How can we achieve these criteria, given how Pacman works?

Arch Wiki templates

The Arch wiki provides copy-paste snippets of example pkgver() functions, but fails to explain the underlying concepts (what git describe outputs, what the sed expression does, how the resulting expression is evaluated by vercmp and pacman).

Untagged Git repositories

In a Git repo where the history of master has no tags, the recommended pkgver() counts commits:

pkgver() {
  cd "$pkgname"
  printf "r%s.%s" "$(git rev-list --count HEAD)" "$(git rev-parse --short HEAD)"
}

This produces a string r{number of commits}.{commit hash}.

Any letter would work equally well for the version comparison algorithm, r was chosen because it sounds like "revision". But what is the purpose of a letter?

Tagged Git repositories

If the repo has tags like 0.2.5 which begin with a number (no leading "v" prefix like v0.2.5), git describe --long --tags can be used as the root source for the version:

pkgver() {
  cd "$pkgname"
  git describe --long --tags | sed 's/\([^-]*-g\)/r\1/;s/-/./g'
}

git describe --long produces a string with format {most recent tag}-{commits since tag}-g{commit hash}.

git checkout master
git describe --long --tags  # v2.4-25-ga240b43
git checkout v2.4  # or git checkout HEAD~25
git describe --long --tags  # v2.4-0-g51e51f4

The sed expression turns it into {most recent tag}.r{commits since tag}.g{commit hash}.

Testing the requirements

"r###" < "r###+1"? Trivially so, as the "r" segment is the same, but the "number of commits" segment increases.

"r###" < "1.0.r###"? Yes.
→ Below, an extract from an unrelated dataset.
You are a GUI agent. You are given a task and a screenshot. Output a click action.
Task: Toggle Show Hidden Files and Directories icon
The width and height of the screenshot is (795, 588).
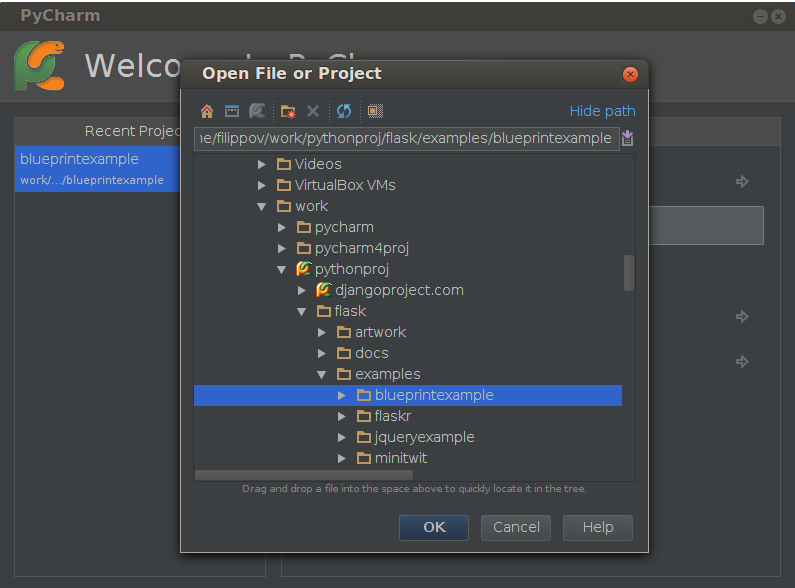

The version of the untagged repository starts with a "r" segment. The version of the tagged repository starts with a numeric segment (taken from the tag), which comes after.

"1.0.r###" < "1.0.r###+1"? Yes. "most recent tag" is unchanged, ".r" is unchanged, and "commits since tag" increases.

"1.0.r###" < "1.1.r###"? Yes. "most recent tag" increases.

"1.0.r###" < "1.0.1.r###"? Yes. "1"="1", ".0"=".0", and ".r" < ".1".

Why not "."?

If tag-based versions were {most recent tag}.{commits since tag}..., then if the most recent tag changes from 1.0 to 1.0.1, the version would change from "1.0.###" to "1.0.1.###", where ".1" sorts before ".###" despite 1.0.1 being a newer program version.

This was first brought up by @diabonas:archlinux.org:

You need it because otherwise 1.0.500 (where 500 is the revision count) would be newer than 1.0.1.30 (again, 30 is the revision count) - this doesn't happen with 1.0.r500, which is older than 1.0.1.r30 because a letter is always older than a digit

Why not "r"?

It's 1.0.1.r30 - the dot is important as 1.0.1r30 would be older than 1.0.1, but 1.0.1.r30 is newer - it's a revision after 1.0.1 after all. And yeah, 1.0r31 is a revision after 1.0, but before the next upstream release 1.0.1, whole 1.0.1.r31 is a revision after 1.0.1, so newer than 1.0.r30

The Arch Wiki is wrong

The Arch wiki's stated requirements for generating version numbers are:

It is recommended to have following version format: RELEASE.rREVISION where REVISION is a monotonically increasing number that uniquely identifies the source tree (VCS revisions do this).

The Arch wiki is wrong; given the "RELEASE.RELEASE.rREVISION" convention recommended by the wiki, for Pacman to properly identify older and newer packages, REVISION does not need to be globally monotonic, only within a given RELEASE. And the Arch wiki even breaks its own rules: the example "Git with tags" pkgver()'s REVISION is not monotonic except within a given RELEASE (Git tag).

Even if the Arch wiki was changed to say that REVISION needs to be monotonic within a given RELEASE, it states that 0.1.r456 > r454 but 0.1.456 < 454, without explaining the algorithm used to compare revisions. This only serves to confuse the reader.